Les passeurs de l'Aquarius débarquent 141 clandestins à Malte

Des associations immigrationniste et communiste  imposent des clandestins à l'UE 

Le navire allemand est arrivé mercredi à La Valette, Malte, mais ni à Hambourg, Allemagne, ni en Arabie saoudite

Aquarius : la France va accueillir 60 migrants débarqués à Malte
Dans la force de l'âge, ils ne participeront pourtant pas
au développement de leurs pays
Les 141 illégaux non désirés seront ventilés entre cinq pays européens de tradition chrétienne, suite à un accord obtenu sous la pression des événements.

La seule organisation "humanitaire" de ce feuilleton est l'Union européenne. L'UE a répondu au défi qui lui était à nouveau lancé, ne laissant pas ces humains sur les bras de SOS Méditerranée, association "no border" pour l'abolition des frontières qui fait le jeu des passeurs.

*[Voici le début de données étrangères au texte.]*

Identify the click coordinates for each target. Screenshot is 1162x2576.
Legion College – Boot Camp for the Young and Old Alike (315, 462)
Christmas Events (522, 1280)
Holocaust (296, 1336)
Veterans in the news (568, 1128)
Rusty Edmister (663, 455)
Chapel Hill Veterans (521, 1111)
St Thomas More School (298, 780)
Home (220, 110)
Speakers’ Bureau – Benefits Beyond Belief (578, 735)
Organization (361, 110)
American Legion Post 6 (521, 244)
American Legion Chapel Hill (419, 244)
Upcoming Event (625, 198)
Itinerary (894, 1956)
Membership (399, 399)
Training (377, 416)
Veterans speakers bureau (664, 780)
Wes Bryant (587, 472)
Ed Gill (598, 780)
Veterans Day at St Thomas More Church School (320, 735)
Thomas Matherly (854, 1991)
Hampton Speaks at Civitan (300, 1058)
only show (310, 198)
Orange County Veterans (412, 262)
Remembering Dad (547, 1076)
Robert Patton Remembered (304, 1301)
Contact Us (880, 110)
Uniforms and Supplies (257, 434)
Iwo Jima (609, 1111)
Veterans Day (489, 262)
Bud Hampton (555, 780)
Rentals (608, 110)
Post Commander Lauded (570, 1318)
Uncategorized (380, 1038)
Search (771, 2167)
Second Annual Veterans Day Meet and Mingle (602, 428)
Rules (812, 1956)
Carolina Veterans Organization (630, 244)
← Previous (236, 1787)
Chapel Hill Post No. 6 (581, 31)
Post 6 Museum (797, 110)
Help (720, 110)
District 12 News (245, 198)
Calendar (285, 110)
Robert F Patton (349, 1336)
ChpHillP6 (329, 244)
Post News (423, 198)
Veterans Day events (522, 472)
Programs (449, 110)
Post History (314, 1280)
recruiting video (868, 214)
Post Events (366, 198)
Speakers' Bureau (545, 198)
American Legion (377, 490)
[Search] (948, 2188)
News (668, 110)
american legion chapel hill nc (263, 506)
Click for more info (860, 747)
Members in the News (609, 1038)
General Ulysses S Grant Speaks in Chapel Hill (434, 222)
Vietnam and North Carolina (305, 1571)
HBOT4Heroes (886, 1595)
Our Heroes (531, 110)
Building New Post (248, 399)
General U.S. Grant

Bien que participant à la traite des Noirs, l'Aquarius a finalement été autorisée à accoster mercredi 15 août à Malte, après plusieurs jours passés en Méditerranée pour forcer la main aux anciens colons européens eux-mêmes poussés à la mer par les mouvements africains de libération. 

141 Africains demandent asile à leurs ex-"oppresseurs"

Le navire, affrété par les associations SOS Méditerranée et Médecins sans frontières (MSF), se faisant passer pour des ONG, est entré peu après 14 heures dans le port de La Valette, après que les 141 ont été abandonnés comme du fret par leurs négriers dans les eaux territoriales au large de la Libye, vendredi .

SOS Méditerranée et MSF poursuivent leur guérilla contre l’Europe
L’armée maltaise a été mobilisée pour faire face au défi qui est lancé à l'UE et faciliter le débarquement des migrants noirs et musulmans, originaires pour la plupart de Somalie et d’Erythrée, pourtant proches des frères des Etats du Golfe. La traversée de la Mer Rouge d'Erythrée en Arabie saoudite est de 350 kilomètres. Le voyage, par terre, de Modagiscio, Somalie, à Nairobi, Kenya, prend une vingtaine d'heures.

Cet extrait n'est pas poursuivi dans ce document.